Il est clair que toute affirmation, tout progrès dans la construction
d'une vision européenne de la sécurité se traduira pas un autonomie
accrue à l'égard des Etats-Unis. Non qu'il s'agisse de leur retrait,
que personne ne souhaite. En même temps, chacun convient que l'OTAN
doit rester, tant sur le plan politique que militaire, le cadre
de la présence américaine. L'évolution nécessaire de ce cadre dépend
des membres européens de l'Alliance et des Etats-Unis eux-mêmes.
Du côté européen, le rapprochement de la France facilite les choses.
Mais la France ne revient manifestement pas, si l'on peut dire,
en chemise et la corde au cou. Elle semble souhaiter un véritable
partenariat Europe - Etats-Unis, qui suppose que ses partenaires
européens rejoignent cette conception.
La question, vue d'Europe, est donc de savoir quel degré d'autonomie
les pays européens sont prêts à demander ou à accepter. Vue du côté
américain, elle est de savoir quelle distanciation, quelle capacité
de décision et d'action autonome les Etats-Unis sont disposés à
consentir, voire à encourager. Une longue tradition voit dans l'OTAN
un instrument de domination et de contrôle américain sur l'Europe
occidentale. Il faut à cet égard souhaiter que l'élargissement ne
fasse pas des nouveaux membres d'Europe centrale de simples satellites
des Etats-Unis. Ce ne serait pas un grand progrès si l'affirmation
d'une identité de sécurité européenne en faisait simplement un relais
de l'hégémonie américaine, lui permettant de s'exercer à moindres
coûts financiers, militaires et politiques.

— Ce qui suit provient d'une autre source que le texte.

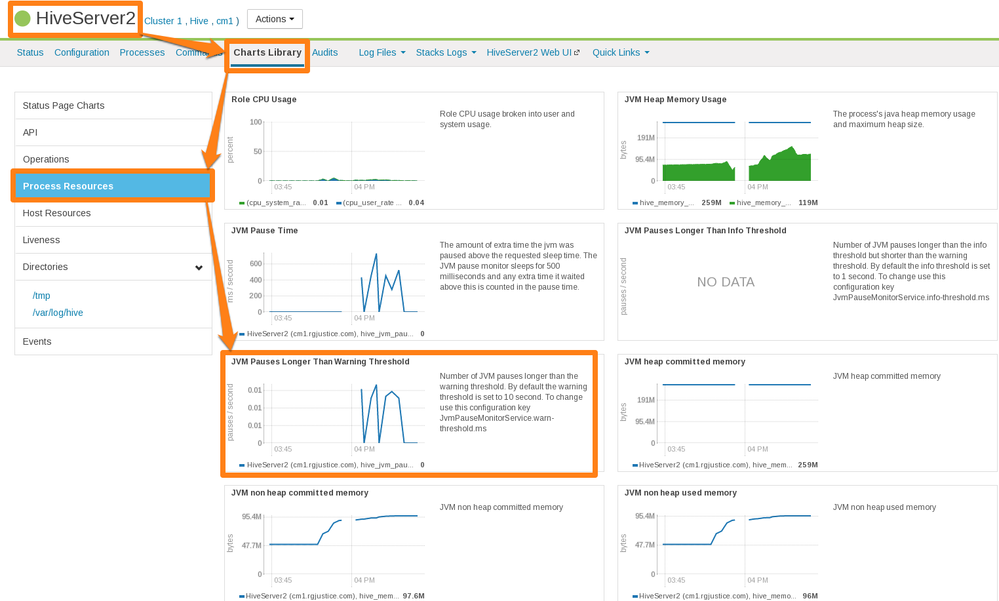Expand the Log Files dropdown menu
Image resolution: width=999 pixels, height=601 pixels.
(x=382, y=53)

Cette ambiguïté ne sera sans doute pas simple à lever, mais elle
le sera d'autant moins que l'Europe ne se présentera pas comme une
interlocutrice parlant un seul langage. Un exemple illustre le défaut
d'une position commune à l'égard des Etats-Unis, même s'il excède
à la fois les problèmes de sécurité et le cadre de l'OTAN : c'est
celui de la reconduction de M. Boutros Ghali comme Secrétaire général
des Nations Unies. On peut penser que les Etats-Unis n'auraient
pas pu prendre une position unilatérale aussi tranchée si l'Europe
puissance, dont les membres virtuels sont collectivement, et de
loin, les premiers contributeurs à l'organisation, avait existé.
- Quant au reste du monde, on peut soulever ici, parmi beaucoup
d'autres, la question de l'articulation entre les responsabilités
des Etats européens individuellement considérés et celles qui pourraient
incomber à une Europe devenue entité collective sur le plan de la
sécurité. On sait que l'admission de l'Allemagne comme membre permanent
du Conseil de sécurité fait l'objet d'un large accord, que le principe
en est admis en fait et que ce n'est pas ce point qui retarde l'élargissement
de la composition du Conseil. L'Europe en retirera à coup sûr un
surcroît d'influence mais aussi de responsabilités. Elles ne feront
pour autant pas disparaître les responsabilités historiques spécifiques
d'autres membres permanents, comme le Royaume-Uni ou la France.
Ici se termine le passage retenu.